There is a wealth of data to unlock for a range of different use cases, with the aim of optimizing the utility of data from clinical trials. The need to share data for wide ranging use cases requires the application of emerging privacy enhancing techniques which broadly fall into two categories:

  • Data transformation, which removes potentially identifying features from the data but which may impact the utility of the data and;

  • Behavioural measures which reduce the likelihood of an attempt to identify subjects.

Using innovative methods to adhere to patient privacy can enable data to be harnessed depending on the use case.

This paper will focus on the exploration of use cases for synthetic data, which is a topic generating interest throughout the industry and with European bodies [3]. Synthetic data is ‘data that is artificially created/simulated rather than being generated by actual events.’ [4] Synthetic data is modelled on actual data which mirrors the statistical properties of the original dataset. The goal of generating synthetic data is to enable faster access to fictional but useful datasets. To produce a quality synthetic dataset the complexities of the original data need to be captured, particularly where there is a focus on accelerating research and innovation.

The techniques to generate synthetic data in a way that can bridge the gap between privacy and utility are maturing rapidly in this space.
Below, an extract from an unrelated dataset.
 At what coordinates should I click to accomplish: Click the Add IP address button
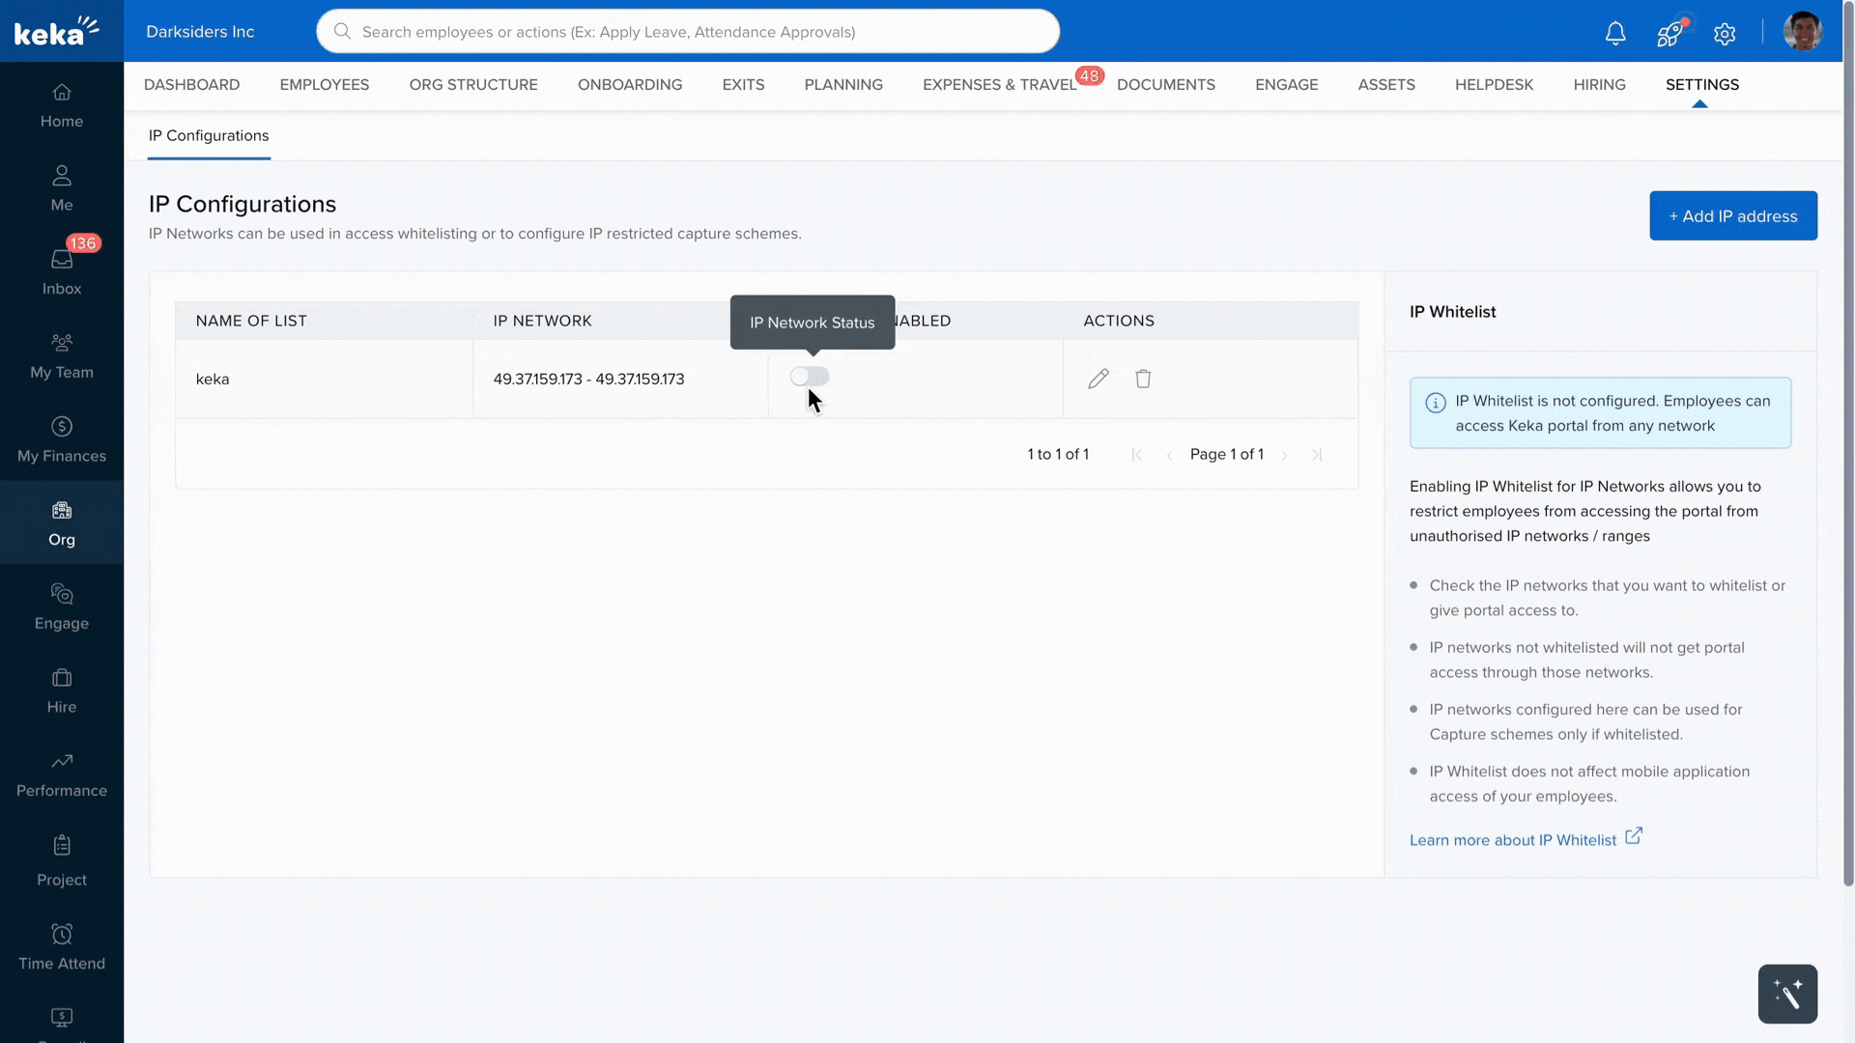click(x=1733, y=215)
However, with any type of technology and innovation it can be difficult to understand the complexities of synthetic data generation. Creating quality synthetic data requires a specialised skillset and the right technical and organisational measures in place therefore an investment is required to really optimise data utility through synthetic data use.

In this paper, we will consider the following key areas:

  • Assessment on synthetic use cases to optimize data utility,

  • Application of method(s) to produce a synthetic dataset,

  • Utility measurements and parameters to ensure quality of the synthetic dataset,

  • Potential challenges for the use of synthetic data.
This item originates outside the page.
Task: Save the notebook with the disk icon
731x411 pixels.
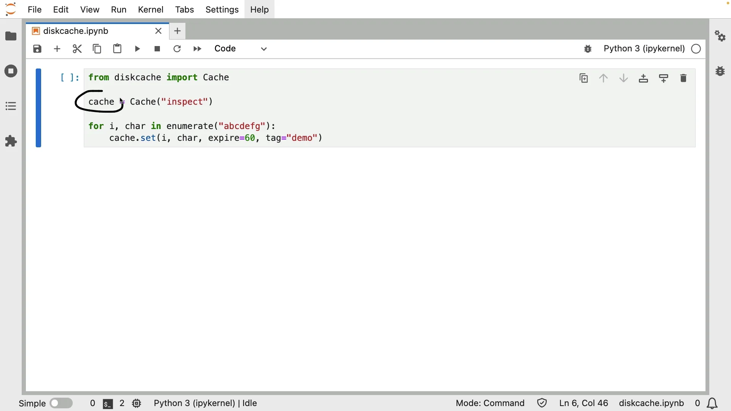Action: 37,49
2 Synthetic data use cases for optimising data utility

There are seven key use cases which this paper will explore to optimize data utility using synthetic data (Fig. 1) shows the relationships that can exist between the different use cases. For example, synthetic data can be used for machine learning purposes, which is also related to training due to the use case for training machine learning algorithms. Training is a separate use case, as training can also encompass the training of employees on realistic data. The seven use cases illustrate the potential of a synthetic data ecosystem that can be inter-connected throughout an organization to collect, store, analyze, and leverage data. Forrester Research identified synthetic data as a ‘critical technology’ [5] which will advance AI possibilities under ‘AI 2.0’ [5] as an emerging ecosystem.

Fig. 1
figure 1

The use cases to be explored for synthetic data use and the direct/relationships between the use cases

A summary is provided (Table 1) of the use cases that this paper will explore with a high level observation on the financial, technical and organizational or reputational impact synthetic data could have on adoption within the Pharmaceutical industry.
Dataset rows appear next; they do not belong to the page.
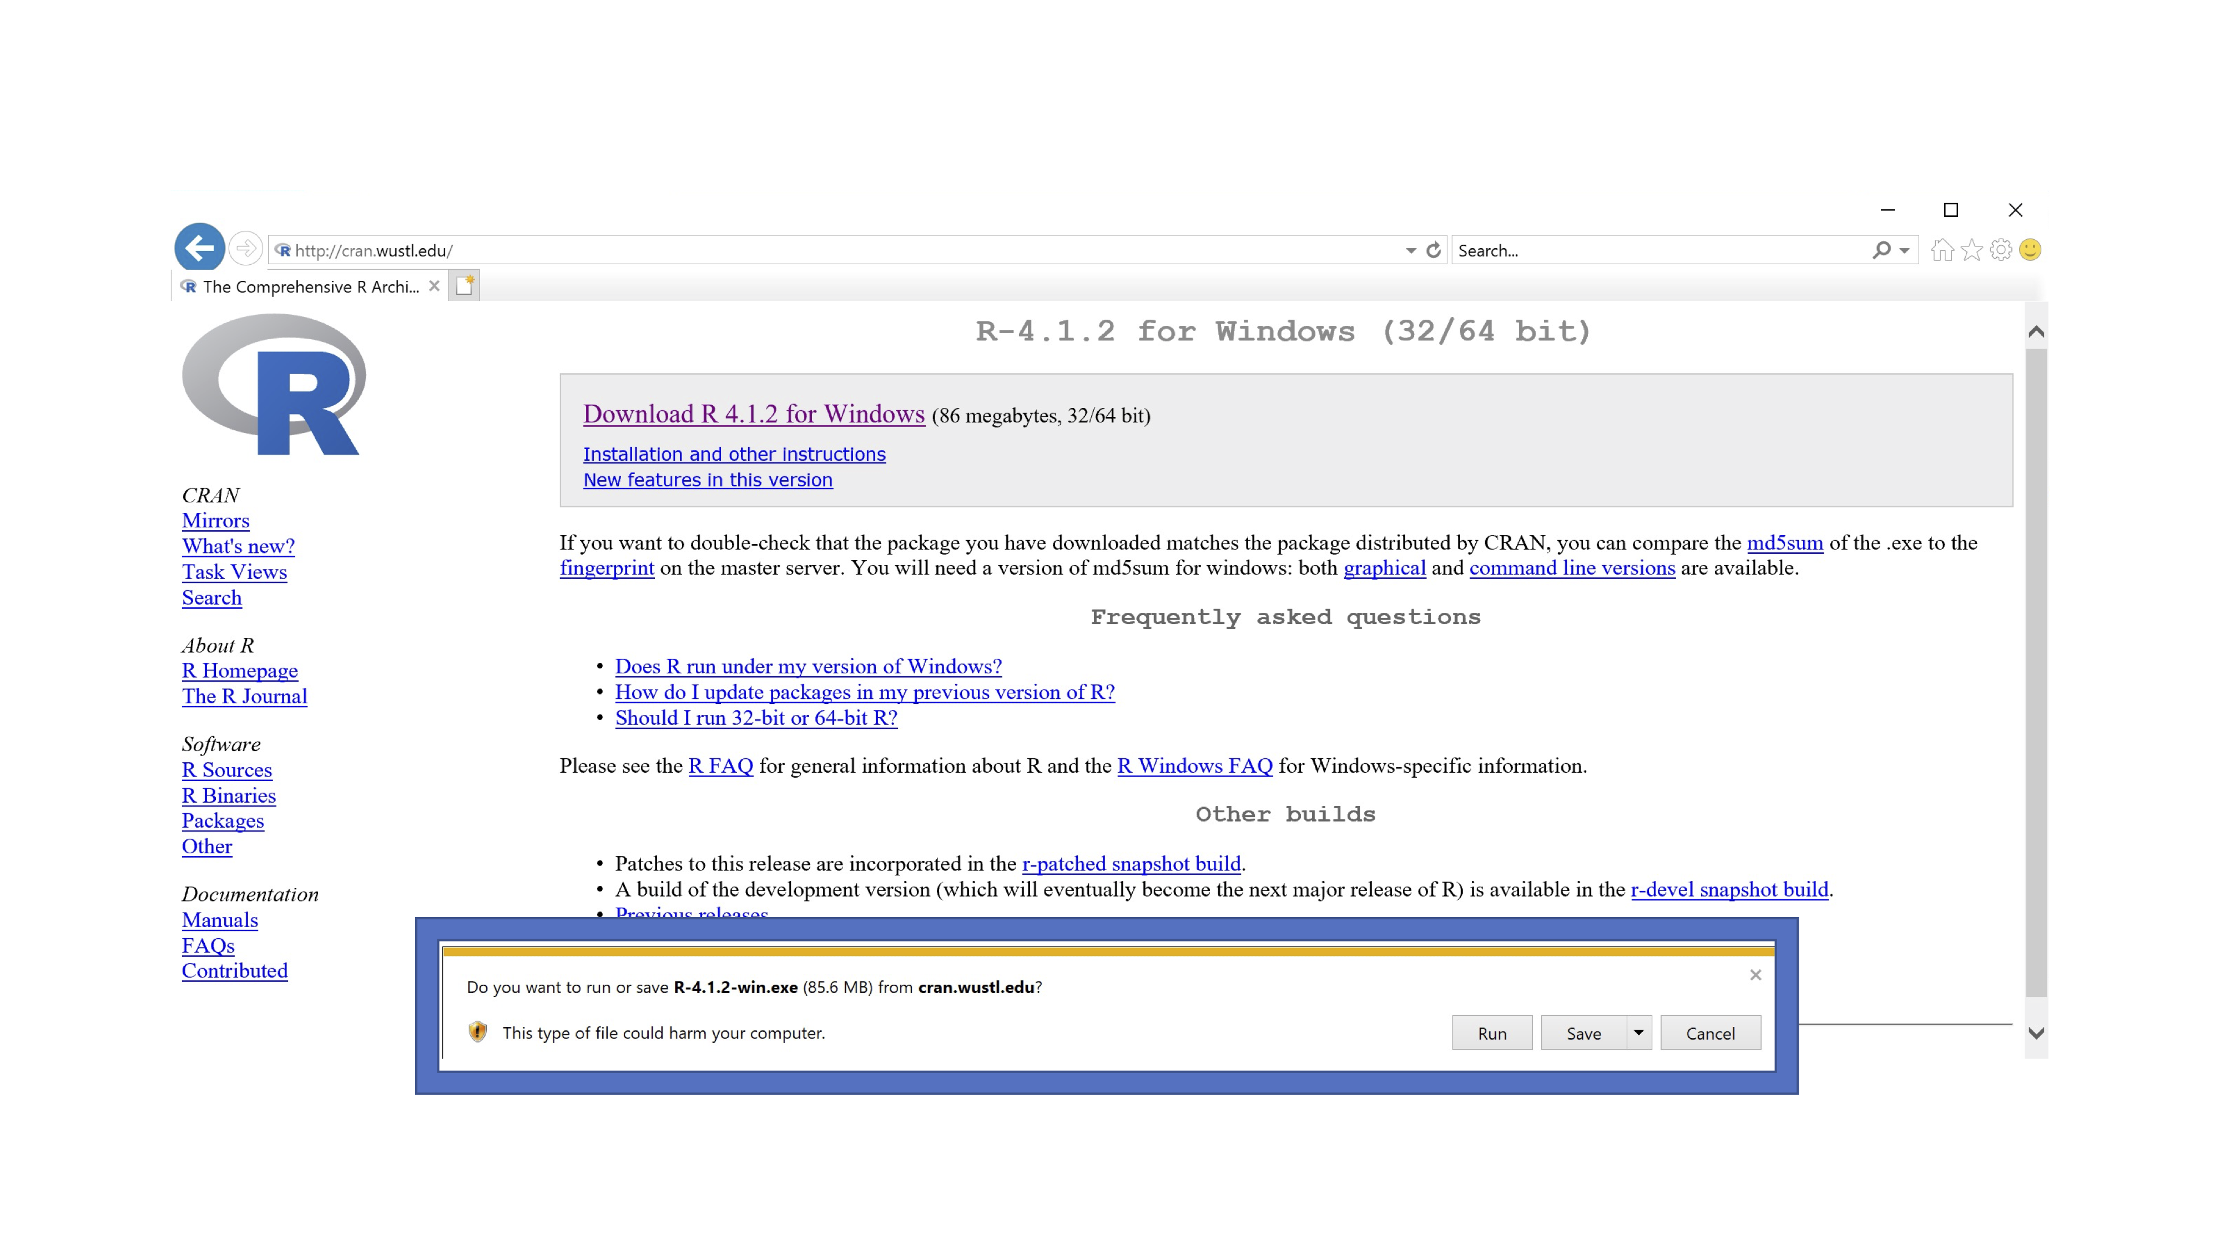Click the scrollbar down arrow
The height and width of the screenshot is (1249, 2220).
point(2036,1033)
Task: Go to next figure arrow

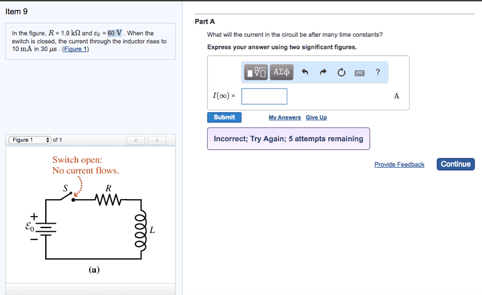Action: [157, 141]
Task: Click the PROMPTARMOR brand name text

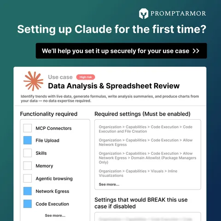Action: pyautogui.click(x=178, y=13)
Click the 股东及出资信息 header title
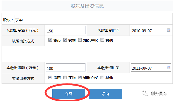The image size is (173, 101). 87,6
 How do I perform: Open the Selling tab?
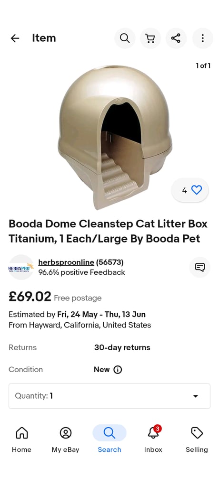click(197, 439)
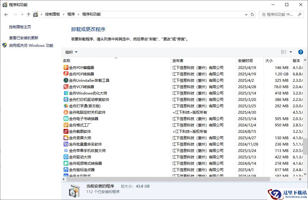Image resolution: width=308 pixels, height=200 pixels.
Task: Click the 金舟截图软件 icon
Action: pos(66,131)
Table 1 Summary exploration of use cases and the considerations on financial, technical, organisational and reputational impact

2.1 Requirements

One important question which will vary by use case is, how well does synthetic data need to capture all the properties within the original data? For all use cases there is a baseline requirement to ensure that no patients from the original dataset can be re-identified from the synthetic data or that any inferences could be made about them.

For some of the use cases: Machine learning—evaluation, Internal software testing, Education, training and hackathons and vendor assessment, higher level agreement between the original and synthetic datasets may be less critical. It will be important that each variable in the synthetic data covers the same range and distribution of values, including the same missing values as the original, and maintains key correlations e.g. zero cells in cross-tabulations, but for these applications capturing higher level data structure may be less important.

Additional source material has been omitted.